(Beginning of SOURCE MATERIAL)
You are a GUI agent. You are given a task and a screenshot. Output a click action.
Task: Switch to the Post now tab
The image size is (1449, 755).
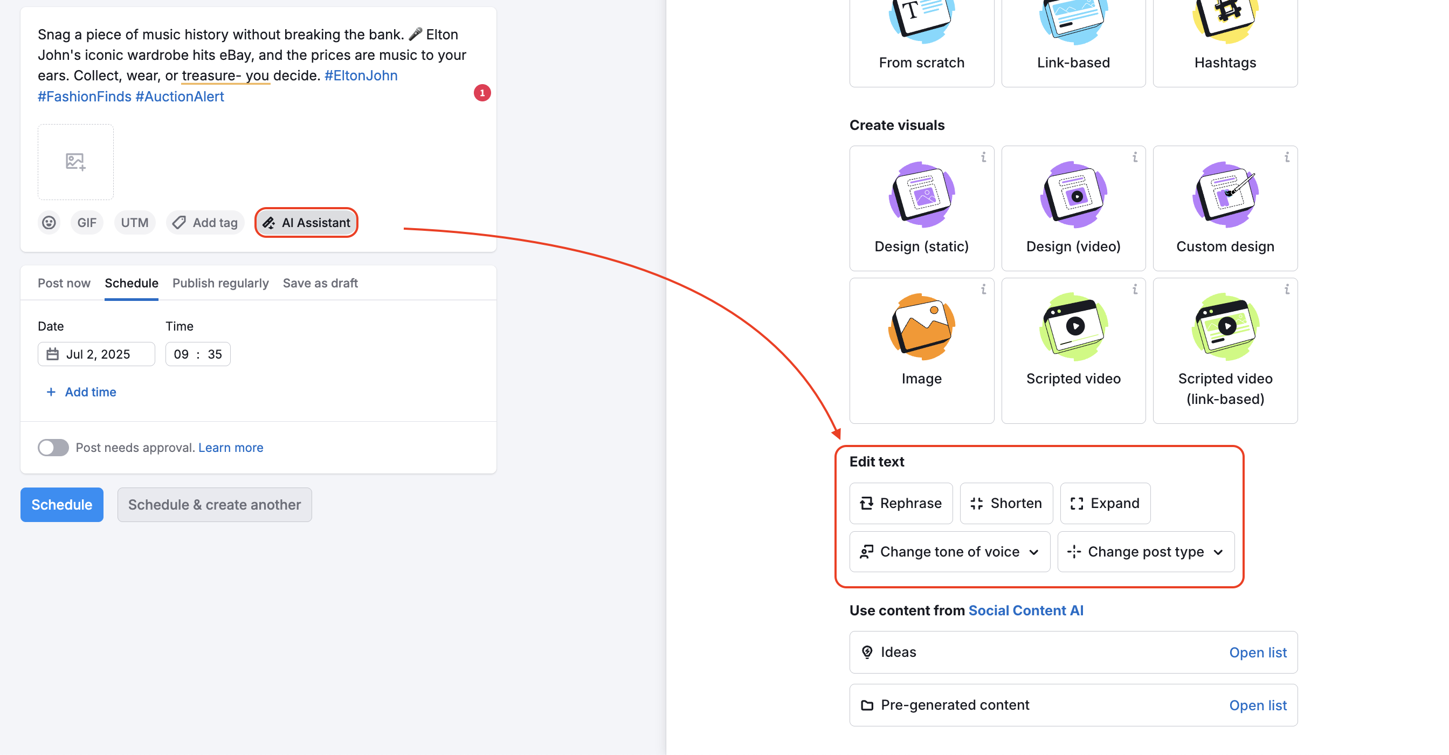[64, 283]
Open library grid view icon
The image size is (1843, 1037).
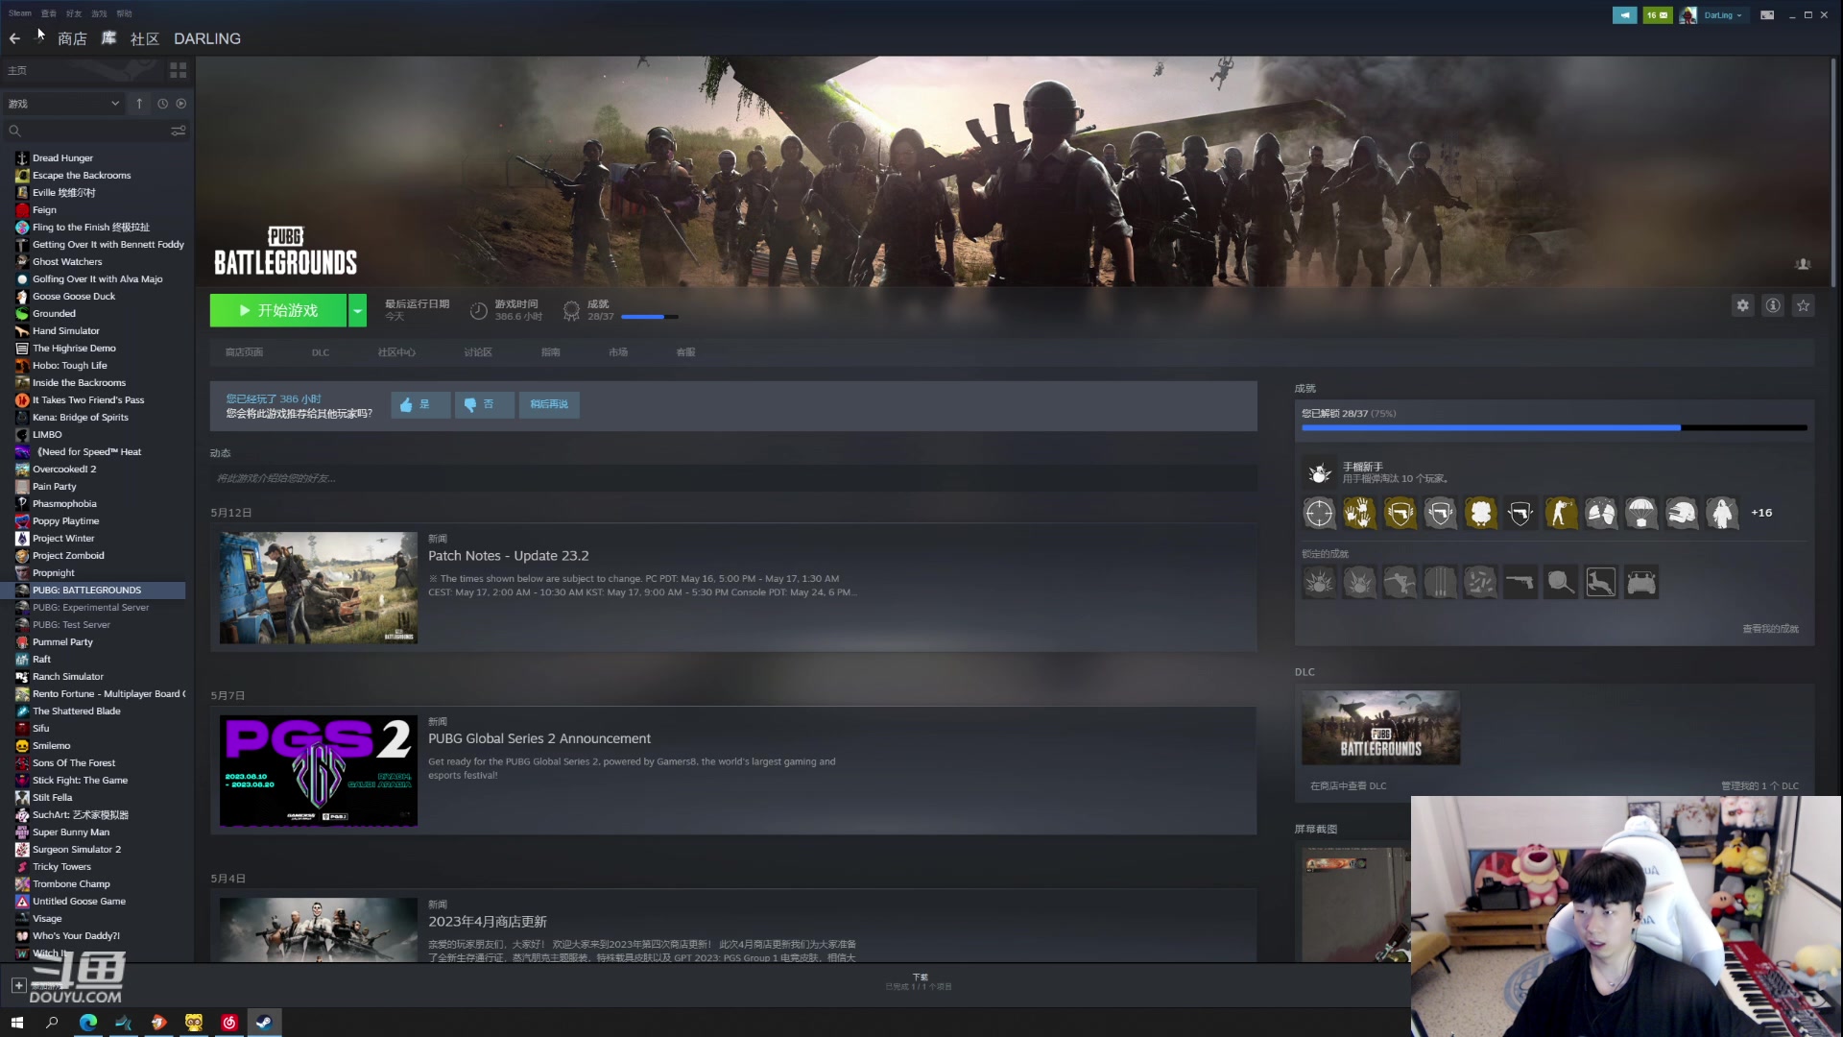pos(179,70)
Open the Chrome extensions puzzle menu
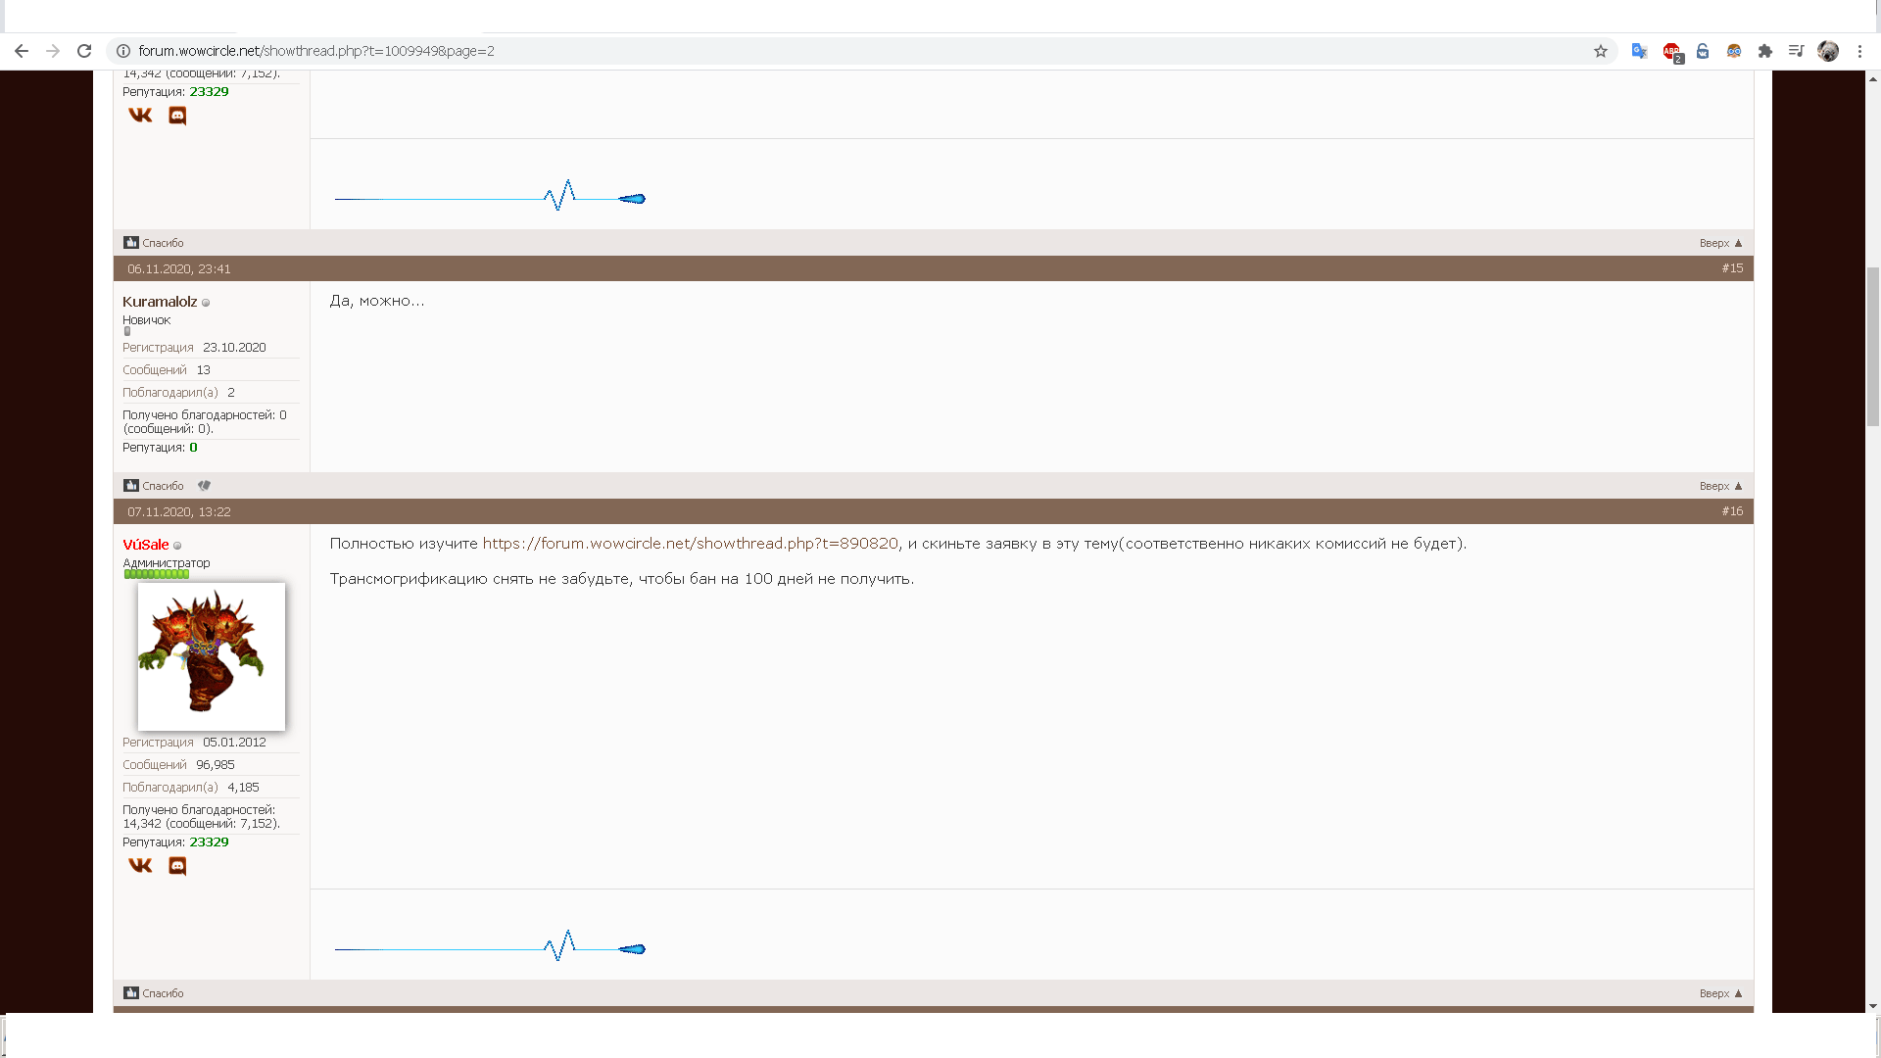 1765,51
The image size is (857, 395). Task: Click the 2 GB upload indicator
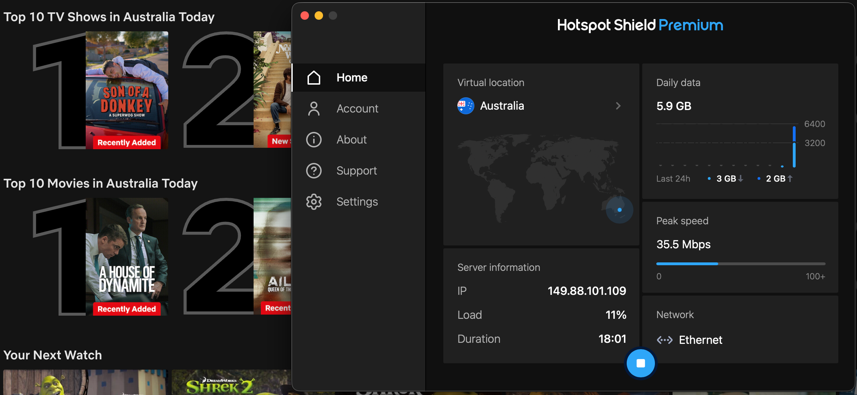(x=775, y=178)
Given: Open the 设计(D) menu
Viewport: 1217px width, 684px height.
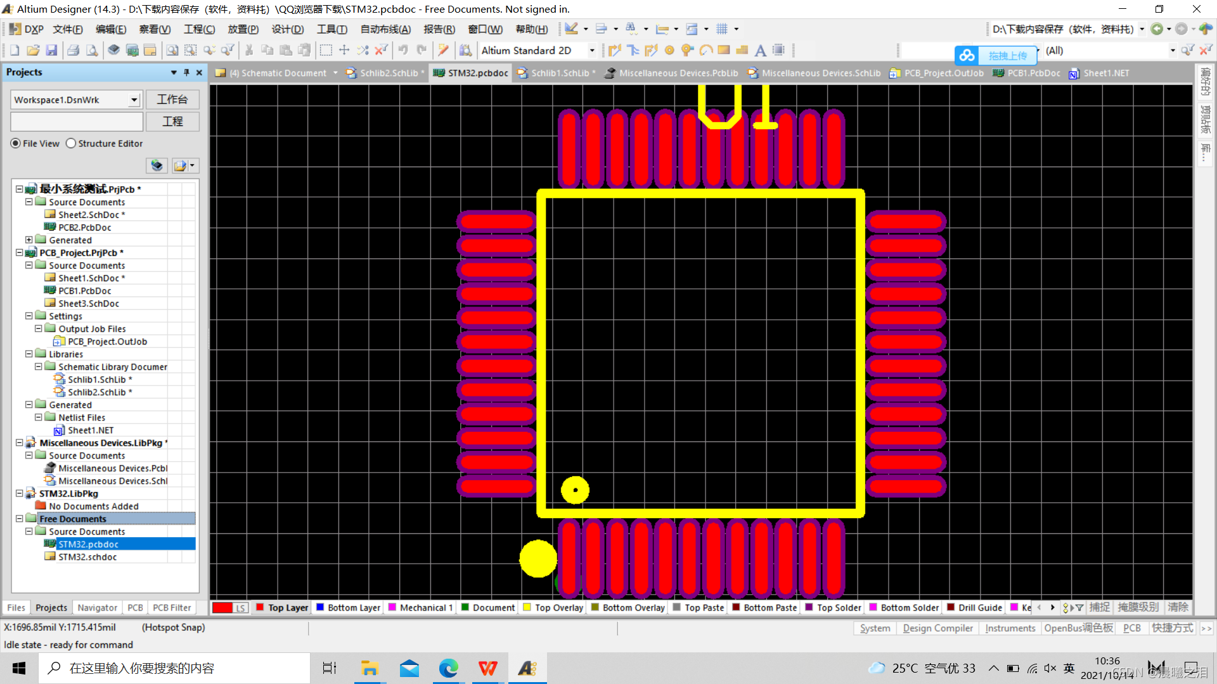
(End of SOURCE MATERIAL)
THE PROBLEM »
Transcribe each entry above character for character, omitting pictures.

ANSWER TO THIS EXERCISE »
You are a GUI agent. You are given a task and a screenshot. Output a click action.
Task: Switch to the Post now tab
The image size is (1449, 755).
[64, 283]
Open library grid view icon
The image size is (1843, 1037).
pos(179,70)
Open the Chrome extensions puzzle menu
 1765,51
The image size is (857, 395). Task: Click the 2 GB upload indicator
(x=775, y=178)
Given: Open the 设计(D) menu
Viewport: 1217px width, 684px height.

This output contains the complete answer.